1996 yılı... Refah-Yol dönemi... Krediye ihtiyacı olan kamu kurumlarının kredi ihtiyacı, kamu bankalarından karşılandı. Kamu kurumlarının özel bankalardan kredi almaları yasaklandı. Kamu paralarının, kamu bankalarında toplanmasını sağlayan sisteme “havuz sistemi” denildi.

Sistem şöyle işliyordu:

... Kamu kurumlarının nerede ne kadar parası varsa bunun bilgisi bir havuzda toplandı.

... Kamu Tek Hesabı oluşturuldu. Kurumların ödemeleri tek bir hesaptan takip edildi.

... İstanbul’daki kurumun ödemesi geldiğinde (50 TL) üç ay sonra ödeme yapacak Ankara’daki kurumun bankada duran parası (150 TL) kullanıldı. Ankara, İstanbul’un parasını ödedi. Eşleştirmeler yapıldı ve kamu kaynaklarının israfına son verildi. Borçlanmadan ödeme yapıldı.

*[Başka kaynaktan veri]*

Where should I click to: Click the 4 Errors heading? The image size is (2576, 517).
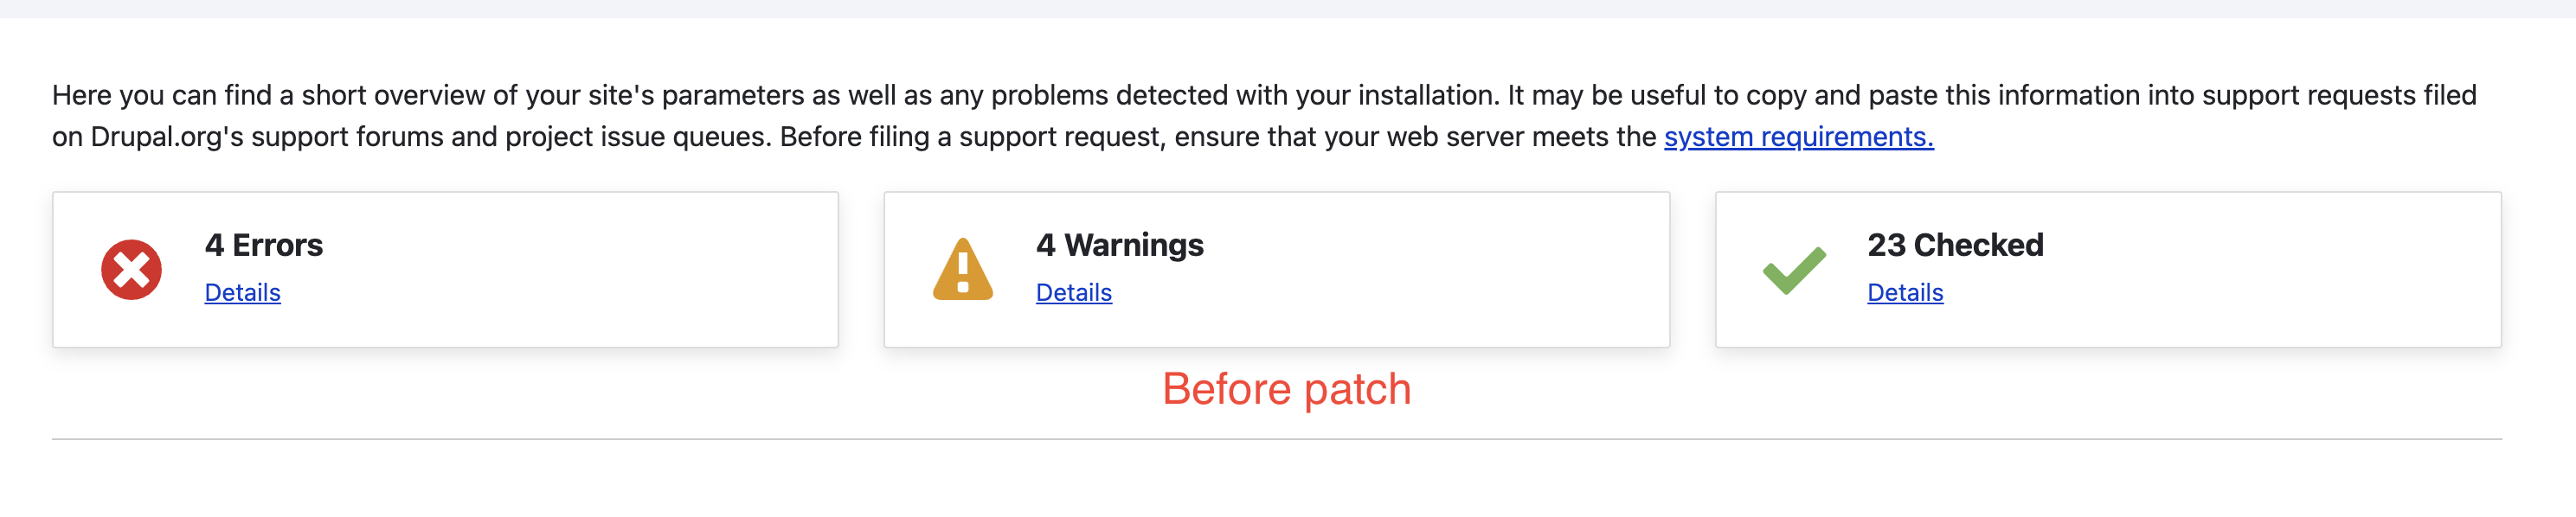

28 Haziran 1996 tarihinde Başbakan olan Erbakan’ın müşaviri Prof. Mete Gündoğan’dı. Aynı zamanda ekonomist olan Gündoğan yazdığı kitaplarda ve verdiği röportajlarda “havuz”u anlattı.

“... Kurumlar kendi parasını yüzde 20-30 faizle özel bankalara yatırıyordu. Devlet, paraya ihtiyacı olduğu zaman yüzde 140- yüzde 150’yle piyasadan, belki de aynı bankadan alıyordu. Dolayısıyla bir banka, kamunun parasını yüzde 100 faiz kârıyla tekrar kamuya satıyordu. Bu soygundu.” (Medyascope/10 Şubat 2017/Semih Sakallı)

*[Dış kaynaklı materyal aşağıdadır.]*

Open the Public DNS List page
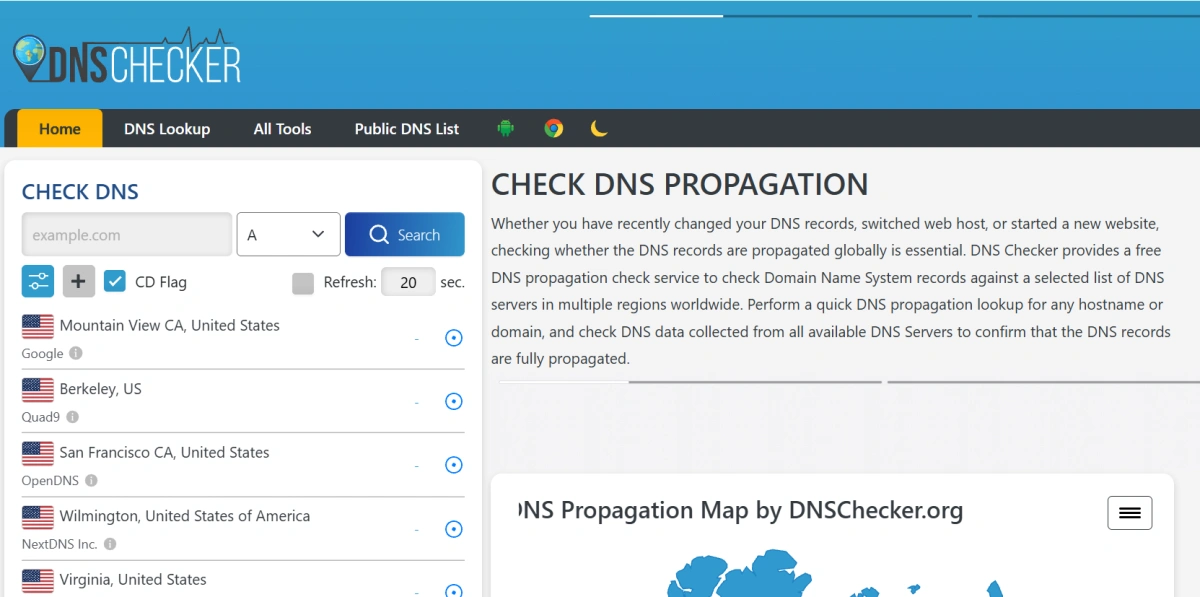This screenshot has height=597, width=1200. click(x=407, y=129)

18 Haziran 1997’de Erbakan istifa etti ve sistem, yeni gelen iktidar tarafından uygulanmadı. Bu arada Milli Görüş’ün lider adaylarından Mete Gündoğan’ın da “tasfiye” edildiğini ekleyelim!

‘Hatalarınıza beni alet etmeyin’


Sorunlara kültürel öncelikle mi yoksa ekonomi politikle mi bakacağız? Altyapı, üretici güçler ve üretim ilişkilerinden (işçi-işveren çalışma şartları, işbölümü, mülkiyet ilişkileri vb.) oluşur. Altyapı, üstyapıyı oluşturan kültür, kurumlar, siyasi iktidar ilişkileri, roller, ritüeller, devlet gibi toplumun diğer ilişkilerini ve düşüncelerini belirler.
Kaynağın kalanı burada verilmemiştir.